## Task details
Below are entries; output exactly the lines from the one with "The width and height of the screenshot is (1283, 606)." to the one with "is (477, 817).", both included, and nothing else.

Extracted records:
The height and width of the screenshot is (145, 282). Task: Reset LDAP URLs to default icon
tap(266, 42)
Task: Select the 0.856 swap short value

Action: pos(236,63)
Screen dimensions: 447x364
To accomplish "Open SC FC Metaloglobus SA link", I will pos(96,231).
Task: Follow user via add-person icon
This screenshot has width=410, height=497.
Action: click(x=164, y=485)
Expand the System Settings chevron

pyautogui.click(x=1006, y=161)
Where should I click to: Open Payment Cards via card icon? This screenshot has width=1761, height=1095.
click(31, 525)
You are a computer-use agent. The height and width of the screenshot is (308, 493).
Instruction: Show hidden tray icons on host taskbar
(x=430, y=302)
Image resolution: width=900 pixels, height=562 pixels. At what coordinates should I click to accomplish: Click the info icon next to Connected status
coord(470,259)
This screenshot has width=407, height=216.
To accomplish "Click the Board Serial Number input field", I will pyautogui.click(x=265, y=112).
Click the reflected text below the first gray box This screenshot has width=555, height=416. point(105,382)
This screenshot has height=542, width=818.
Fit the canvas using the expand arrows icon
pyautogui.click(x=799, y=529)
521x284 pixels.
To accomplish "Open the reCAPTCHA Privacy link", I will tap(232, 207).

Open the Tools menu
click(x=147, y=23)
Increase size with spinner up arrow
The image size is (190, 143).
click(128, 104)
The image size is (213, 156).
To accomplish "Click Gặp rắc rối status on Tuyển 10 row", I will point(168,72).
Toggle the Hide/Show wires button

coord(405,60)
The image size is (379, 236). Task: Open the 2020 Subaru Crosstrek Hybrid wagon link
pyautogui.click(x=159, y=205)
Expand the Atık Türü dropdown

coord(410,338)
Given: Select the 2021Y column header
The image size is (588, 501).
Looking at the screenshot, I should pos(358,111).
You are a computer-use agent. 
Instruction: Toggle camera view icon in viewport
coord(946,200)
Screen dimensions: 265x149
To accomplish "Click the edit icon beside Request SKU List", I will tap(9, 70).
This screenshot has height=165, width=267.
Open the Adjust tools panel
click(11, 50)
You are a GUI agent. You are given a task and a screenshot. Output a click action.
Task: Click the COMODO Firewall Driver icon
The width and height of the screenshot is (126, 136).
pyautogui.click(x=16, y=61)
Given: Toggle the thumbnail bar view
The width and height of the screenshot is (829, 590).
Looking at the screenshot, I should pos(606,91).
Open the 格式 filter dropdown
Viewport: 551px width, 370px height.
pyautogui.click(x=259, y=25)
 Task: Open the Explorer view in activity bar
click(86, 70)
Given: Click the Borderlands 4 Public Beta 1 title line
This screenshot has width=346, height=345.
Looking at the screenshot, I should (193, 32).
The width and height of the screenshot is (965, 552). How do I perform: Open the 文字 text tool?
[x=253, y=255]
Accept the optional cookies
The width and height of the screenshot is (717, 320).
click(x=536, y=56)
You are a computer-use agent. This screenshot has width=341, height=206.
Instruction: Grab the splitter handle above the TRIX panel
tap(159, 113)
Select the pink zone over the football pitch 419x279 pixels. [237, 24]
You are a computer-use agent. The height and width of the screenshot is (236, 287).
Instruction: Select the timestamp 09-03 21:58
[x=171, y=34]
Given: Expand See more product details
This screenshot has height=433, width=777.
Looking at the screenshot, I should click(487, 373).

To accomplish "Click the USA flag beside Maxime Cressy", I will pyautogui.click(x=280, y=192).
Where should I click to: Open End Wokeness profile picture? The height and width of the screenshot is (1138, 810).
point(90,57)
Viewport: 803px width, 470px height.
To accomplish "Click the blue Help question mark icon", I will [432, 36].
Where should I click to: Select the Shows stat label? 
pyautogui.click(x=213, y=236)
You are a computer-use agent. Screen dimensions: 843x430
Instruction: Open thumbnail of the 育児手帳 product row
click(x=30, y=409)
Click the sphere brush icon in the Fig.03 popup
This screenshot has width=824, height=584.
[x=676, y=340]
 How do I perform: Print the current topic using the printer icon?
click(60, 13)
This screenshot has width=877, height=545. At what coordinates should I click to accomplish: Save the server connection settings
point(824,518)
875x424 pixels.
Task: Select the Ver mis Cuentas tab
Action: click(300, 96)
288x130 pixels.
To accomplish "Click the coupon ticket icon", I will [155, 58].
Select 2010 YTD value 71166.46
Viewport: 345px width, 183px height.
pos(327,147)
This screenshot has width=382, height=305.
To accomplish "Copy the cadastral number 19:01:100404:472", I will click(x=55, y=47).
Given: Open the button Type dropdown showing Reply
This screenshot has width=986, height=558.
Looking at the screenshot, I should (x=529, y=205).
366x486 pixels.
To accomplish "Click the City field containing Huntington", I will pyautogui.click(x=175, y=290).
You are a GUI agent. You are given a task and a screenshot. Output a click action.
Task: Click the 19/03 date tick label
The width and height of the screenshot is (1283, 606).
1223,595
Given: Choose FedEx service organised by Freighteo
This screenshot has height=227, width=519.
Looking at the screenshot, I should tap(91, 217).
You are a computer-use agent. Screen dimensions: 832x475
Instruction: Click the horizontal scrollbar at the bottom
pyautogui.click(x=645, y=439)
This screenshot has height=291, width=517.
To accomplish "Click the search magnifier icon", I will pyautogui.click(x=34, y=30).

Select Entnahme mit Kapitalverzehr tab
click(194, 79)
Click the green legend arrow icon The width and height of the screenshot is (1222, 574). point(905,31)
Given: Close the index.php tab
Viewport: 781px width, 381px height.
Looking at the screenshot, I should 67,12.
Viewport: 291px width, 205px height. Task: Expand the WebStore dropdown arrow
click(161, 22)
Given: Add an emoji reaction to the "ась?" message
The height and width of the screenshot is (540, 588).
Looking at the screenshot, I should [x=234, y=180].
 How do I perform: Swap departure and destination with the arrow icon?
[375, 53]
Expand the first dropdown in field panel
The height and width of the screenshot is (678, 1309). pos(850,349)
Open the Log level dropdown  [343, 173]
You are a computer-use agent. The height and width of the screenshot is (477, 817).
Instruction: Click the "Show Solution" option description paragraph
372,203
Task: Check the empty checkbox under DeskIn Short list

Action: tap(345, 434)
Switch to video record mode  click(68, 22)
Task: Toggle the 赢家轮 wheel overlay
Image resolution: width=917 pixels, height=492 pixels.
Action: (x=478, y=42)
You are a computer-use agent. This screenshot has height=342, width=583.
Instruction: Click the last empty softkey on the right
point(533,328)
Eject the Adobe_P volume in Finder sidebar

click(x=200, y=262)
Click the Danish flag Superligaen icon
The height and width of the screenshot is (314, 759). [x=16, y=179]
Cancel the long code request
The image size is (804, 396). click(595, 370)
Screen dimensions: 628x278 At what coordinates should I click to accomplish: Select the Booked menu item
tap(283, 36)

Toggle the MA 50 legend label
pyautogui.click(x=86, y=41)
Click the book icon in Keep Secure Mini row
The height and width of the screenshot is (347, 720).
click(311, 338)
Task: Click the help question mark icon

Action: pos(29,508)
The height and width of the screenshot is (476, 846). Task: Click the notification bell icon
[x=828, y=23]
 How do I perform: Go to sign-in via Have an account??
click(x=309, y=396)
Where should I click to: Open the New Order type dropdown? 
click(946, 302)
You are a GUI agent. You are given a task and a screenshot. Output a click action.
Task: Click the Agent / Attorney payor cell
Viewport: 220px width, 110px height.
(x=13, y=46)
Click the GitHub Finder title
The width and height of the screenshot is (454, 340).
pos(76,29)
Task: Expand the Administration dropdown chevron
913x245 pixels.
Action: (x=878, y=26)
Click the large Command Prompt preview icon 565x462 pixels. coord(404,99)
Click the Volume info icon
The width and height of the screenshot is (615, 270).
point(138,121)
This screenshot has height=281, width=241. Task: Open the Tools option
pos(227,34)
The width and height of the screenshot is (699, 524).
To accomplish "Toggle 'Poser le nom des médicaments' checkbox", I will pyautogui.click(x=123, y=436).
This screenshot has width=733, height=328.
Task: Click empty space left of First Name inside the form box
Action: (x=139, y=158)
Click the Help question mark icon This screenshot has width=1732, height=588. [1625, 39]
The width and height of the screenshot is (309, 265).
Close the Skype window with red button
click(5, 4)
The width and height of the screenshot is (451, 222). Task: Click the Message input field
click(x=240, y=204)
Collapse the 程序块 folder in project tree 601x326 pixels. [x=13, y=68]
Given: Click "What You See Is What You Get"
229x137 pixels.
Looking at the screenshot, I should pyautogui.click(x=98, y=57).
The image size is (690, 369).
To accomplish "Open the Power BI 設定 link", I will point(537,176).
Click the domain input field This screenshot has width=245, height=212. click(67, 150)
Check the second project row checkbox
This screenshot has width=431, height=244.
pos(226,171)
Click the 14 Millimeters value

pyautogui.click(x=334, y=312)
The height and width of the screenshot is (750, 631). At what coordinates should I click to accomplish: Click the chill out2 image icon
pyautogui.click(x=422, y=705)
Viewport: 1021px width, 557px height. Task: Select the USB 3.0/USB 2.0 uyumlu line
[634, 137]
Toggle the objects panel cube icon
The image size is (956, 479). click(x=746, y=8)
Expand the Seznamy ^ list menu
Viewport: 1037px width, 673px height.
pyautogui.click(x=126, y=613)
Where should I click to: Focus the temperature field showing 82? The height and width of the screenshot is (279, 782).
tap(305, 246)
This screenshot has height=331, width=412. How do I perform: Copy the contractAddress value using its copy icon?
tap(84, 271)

## Solution
The width and height of the screenshot is (1283, 606).
1223,595
Given: Choose FedEx service organised by Freighteo
This screenshot has height=227, width=519.
Looking at the screenshot, I should tap(91, 217).
You are a computer-use agent. Screen dimensions: 832x475
Instruction: Click the horizontal scrollbar at the bottom
pyautogui.click(x=645, y=439)
This screenshot has height=291, width=517.
To accomplish "Click the search magnifier icon", I will pyautogui.click(x=34, y=30).

Select Entnahme mit Kapitalverzehr tab
click(194, 79)
Click the green legend arrow icon The width and height of the screenshot is (1222, 574). point(905,31)
Given: Close the index.php tab
Viewport: 781px width, 381px height.
Looking at the screenshot, I should 67,12.
Viewport: 291px width, 205px height. Task: Expand the WebStore dropdown arrow
click(161, 22)
Given: Add an emoji reaction to the "ась?" message
The height and width of the screenshot is (540, 588).
Looking at the screenshot, I should [x=234, y=180].
 How do I perform: Swap departure and destination with the arrow icon?
[375, 53]
Expand the first dropdown in field panel
The height and width of the screenshot is (678, 1309). pos(850,349)
Open the Log level dropdown  [343, 173]
You are a computer-use agent. The height and width of the screenshot is (477, 817).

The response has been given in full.